#### Action item
Give a verbatim copy of the data, leaving the pictures out.

Collected data:
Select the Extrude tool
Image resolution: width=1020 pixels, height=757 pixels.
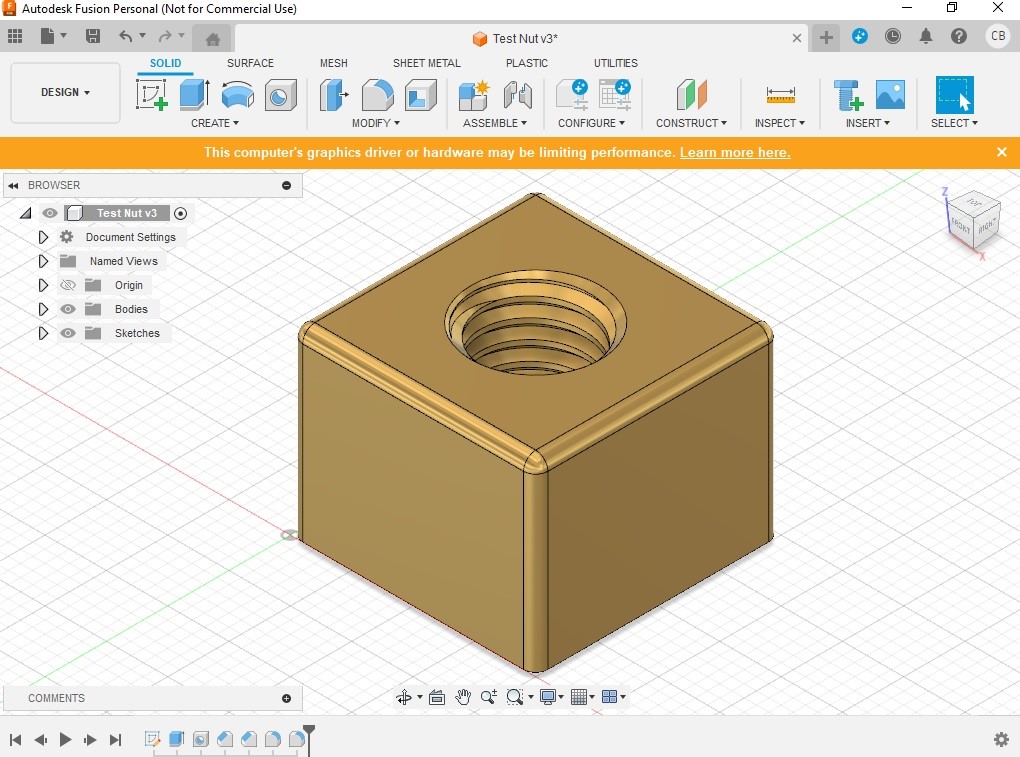[195, 95]
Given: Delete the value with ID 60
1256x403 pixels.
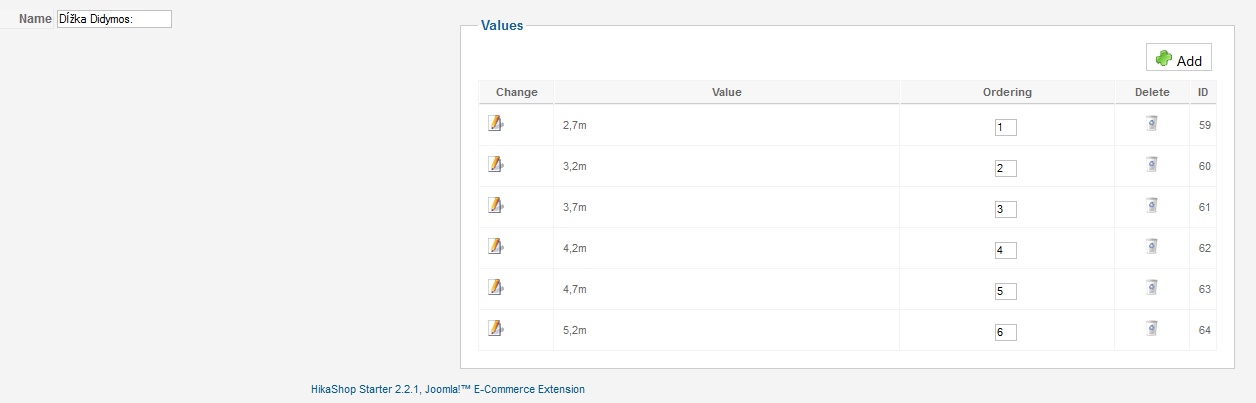Looking at the screenshot, I should (x=1151, y=164).
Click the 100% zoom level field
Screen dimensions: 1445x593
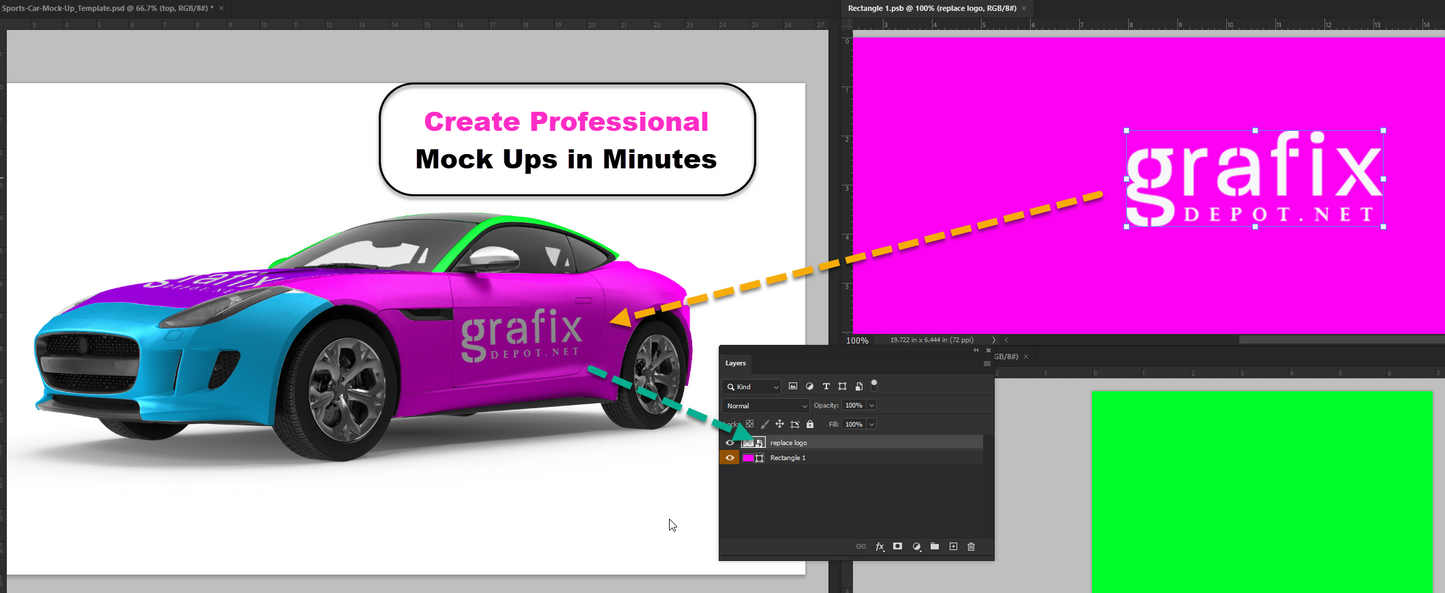pos(858,341)
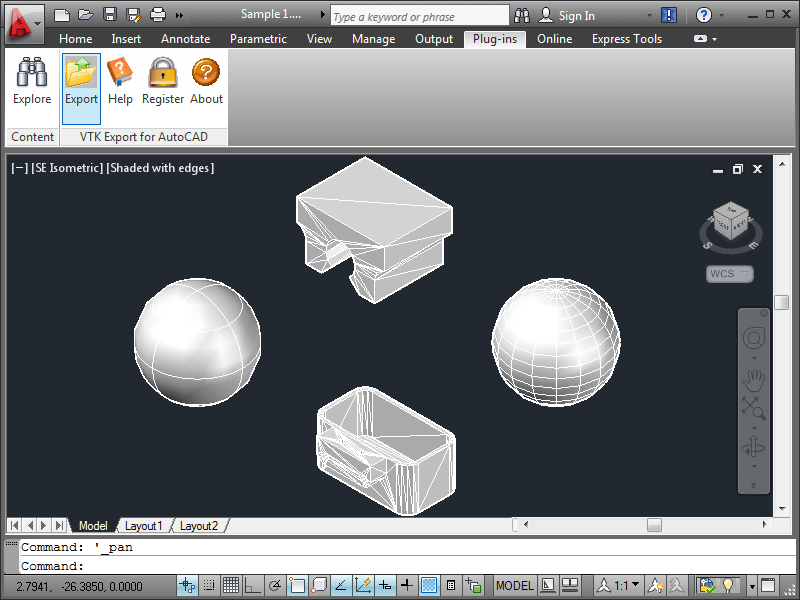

#### Completed task
Select the Extrude tool
Image resolution: width=1020 pixels, height=757 pixels.
[195, 95]
Given: Delete the value with ID 60
1256x403 pixels.
Looking at the screenshot, I should (x=1151, y=164).
Click the 100% zoom level field
Screen dimensions: 1445x593
pos(858,341)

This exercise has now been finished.